### [Passage given]
######
----- Original Message -----
Hello,
We have a CoreOS VM(46 vCPU, 60GB RAM) freeze issue and hoping to find out
what is going on in it at the time of freeze. When the VM froze, we have no
access to it via ssh and ping works sometimes but not always. So, we
suspended the VM which created vmem and vmss files.
Since this is a CoreOS VM, I have used toolbox to install and run crash.
When trying to read these files using crash utility, I'm getting the below
message:
<read_vmware_vmss: addr: ffffffff81c00100 paddr: 1c00100 cnt: 8>
<readmem: ffffffff81c00100, KVADDR, "read_string characters", 1499,
(ROE|Q),
7ffcf595cd70>
<read_vmware_vmss: addr: ffffffff81c00100 paddr: 1c00100 cnt: 1499>
linux_banner:
-ش????kB??C???Ã͞}&k?Xb?8/?ν?fF??&v;?Š???? ??
It would have been helpful to see the full crash -d# log, but I'm presuming
that the utsname data and the cpus_[possible/present/online/active]_mask output
that gets displayed just before the linux_banner output are also nonsensical?
Typically this kind of problem is because phys_base cannot be determined,
or if KASLR is enabled, the KASLR offset cannot be determined. Those two
items are encoded into the dumpfile header for kdump dumpfiles, but there
is no such information in a vmms dumpfile header.
Can you run crash live on the machine? You can see whether the phys_base
and KASLR offset are non-zero on the live system by entering:
crash> help -m | grep phys_base
phys_base: 129800000
crash> help -k | grep relocate
relocate: ffffffffcf400000 (KASLR offset: 30c00000 / 780MB)
crash>
If relocate is 0 (KASLR not enabled), then the phys_base value can
be applied to your vmcore by entering, for example, "--machdep phys_base=780m"
on the crash command line (using your phys_base). If KASLR is enabled,
then I'm not sure how you can figure it out with a raw dumpfile.
The VMware developer of the vmware_vmss.c and vmware_vmss.h files does
not seem to be on this list. (hfu(a)vmware.com) I've added him to the
cc list in case they've run into this issue.
Dave
######
### [Data section]
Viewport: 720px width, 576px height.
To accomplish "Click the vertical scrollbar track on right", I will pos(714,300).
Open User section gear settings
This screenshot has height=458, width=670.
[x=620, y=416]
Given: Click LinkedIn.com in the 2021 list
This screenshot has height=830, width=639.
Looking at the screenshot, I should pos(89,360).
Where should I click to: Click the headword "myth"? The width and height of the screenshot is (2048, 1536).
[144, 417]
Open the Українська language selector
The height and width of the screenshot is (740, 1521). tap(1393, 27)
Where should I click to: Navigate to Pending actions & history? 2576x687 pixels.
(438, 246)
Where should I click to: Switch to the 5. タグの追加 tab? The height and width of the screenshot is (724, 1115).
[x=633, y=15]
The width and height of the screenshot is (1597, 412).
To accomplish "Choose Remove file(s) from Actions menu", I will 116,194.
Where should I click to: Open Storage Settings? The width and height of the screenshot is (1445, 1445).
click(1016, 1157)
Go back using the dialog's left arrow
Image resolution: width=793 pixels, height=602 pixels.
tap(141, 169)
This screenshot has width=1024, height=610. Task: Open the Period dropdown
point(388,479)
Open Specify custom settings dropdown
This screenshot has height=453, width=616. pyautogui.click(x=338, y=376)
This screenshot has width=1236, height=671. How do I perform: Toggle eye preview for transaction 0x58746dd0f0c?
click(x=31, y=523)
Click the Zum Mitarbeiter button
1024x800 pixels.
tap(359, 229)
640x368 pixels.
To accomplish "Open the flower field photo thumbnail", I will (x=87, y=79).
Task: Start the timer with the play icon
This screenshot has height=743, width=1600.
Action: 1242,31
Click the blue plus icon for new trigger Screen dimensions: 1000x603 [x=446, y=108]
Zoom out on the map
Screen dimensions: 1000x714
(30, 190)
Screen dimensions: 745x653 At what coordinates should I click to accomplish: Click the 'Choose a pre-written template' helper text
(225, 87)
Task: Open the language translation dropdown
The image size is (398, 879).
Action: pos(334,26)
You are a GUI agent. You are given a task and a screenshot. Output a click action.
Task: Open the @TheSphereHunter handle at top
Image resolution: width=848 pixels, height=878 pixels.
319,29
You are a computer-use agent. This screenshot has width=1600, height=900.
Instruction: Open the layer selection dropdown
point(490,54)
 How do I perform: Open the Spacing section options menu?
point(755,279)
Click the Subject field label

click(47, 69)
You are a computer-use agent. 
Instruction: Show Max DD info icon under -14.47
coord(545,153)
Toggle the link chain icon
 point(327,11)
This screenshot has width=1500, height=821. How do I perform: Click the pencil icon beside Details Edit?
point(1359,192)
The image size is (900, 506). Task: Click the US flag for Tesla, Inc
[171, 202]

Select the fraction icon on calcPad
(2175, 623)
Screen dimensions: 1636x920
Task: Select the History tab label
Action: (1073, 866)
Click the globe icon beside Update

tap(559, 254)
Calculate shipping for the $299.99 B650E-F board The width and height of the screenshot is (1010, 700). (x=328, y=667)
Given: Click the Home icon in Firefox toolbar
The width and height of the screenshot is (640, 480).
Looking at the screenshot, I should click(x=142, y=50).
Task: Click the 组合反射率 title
######
### [Aim 1]
Output the part of the CoreOS freeze message from "The VMware developer" to "into this issue.".
### [Aim 2]
In the CoreOS freeze message, where are the phys_base and KASLR offset encoded for kdump dumpfiles?
Answer from the CoreOS freeze message only, not from the items.

### [Written reply 1]
The VMware developer of the vmware_vmss.c and vmware_vmss.h files does
not seem to be on this list. (hfu(a)vmware.com) I've added him to the
cc list in case they've run into this issue.

### [Written reply 2]
In the dumpfile header.